13. Klasse, Landgraf-Ludwigs-Gymnasium

35396 Gießen, Hessen, Deutschland

#2023-1938

In der Zeit der Weimarer Republik kommt dem Jahr 1923 eine besondere Rolle zu, denn hier entwickelte sich die seit Kriegsende bestehende Geldentwertung zur Hyperinflation. Davon war auch der Wohnungsmarkt stark betroffen und es kam zu Konflikten zwischen Mietern, Vermietern und städtischen Behörden. Rami Ladouz versucht die Frage zu beantworten, welche Faktoren den Wohnungsmarkt und seine Entwicklung in Gießen beeinflussten. Der Schüler führt er an, dass die Entwicklung des Wohnungswesens in Gießen von verschiedenen Faktoren beeinflusst wurde, wie zum Beispiel der politischen und wirtschaftlichen Lage in der Weimarer Republik sowie dem Bevölkerungswachstum und der damit verbundenen hohen Nachfrage nach Wohnraum. Rami führt an, dass das Reichsmietengesetz von 1922 ebenfalls einen großen Einfluss auf die Wohnungspolitik in Gießen hatte.

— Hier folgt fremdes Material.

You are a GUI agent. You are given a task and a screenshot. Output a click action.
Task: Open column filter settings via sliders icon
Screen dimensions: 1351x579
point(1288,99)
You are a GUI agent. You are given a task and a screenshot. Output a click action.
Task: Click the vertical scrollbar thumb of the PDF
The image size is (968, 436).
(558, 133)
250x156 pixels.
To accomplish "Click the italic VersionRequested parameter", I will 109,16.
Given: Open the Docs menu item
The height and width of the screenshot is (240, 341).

Es führte zudem zu Konflikten zwischen Mieter- und Hausbesitzervereinen sowie den städtischen Behörden. Der Schüler unterstreicht, dass es noch offene Fragen zu dem Thema gibt. Hier nennt er die Rolle von heutigen Mieter- bzw. Vermietervereinen auf den Wohnungsmarkt und die Auswirkungen von staatlichen Förderprogrammen auf die heutige Wohnungspolitik in Gießen.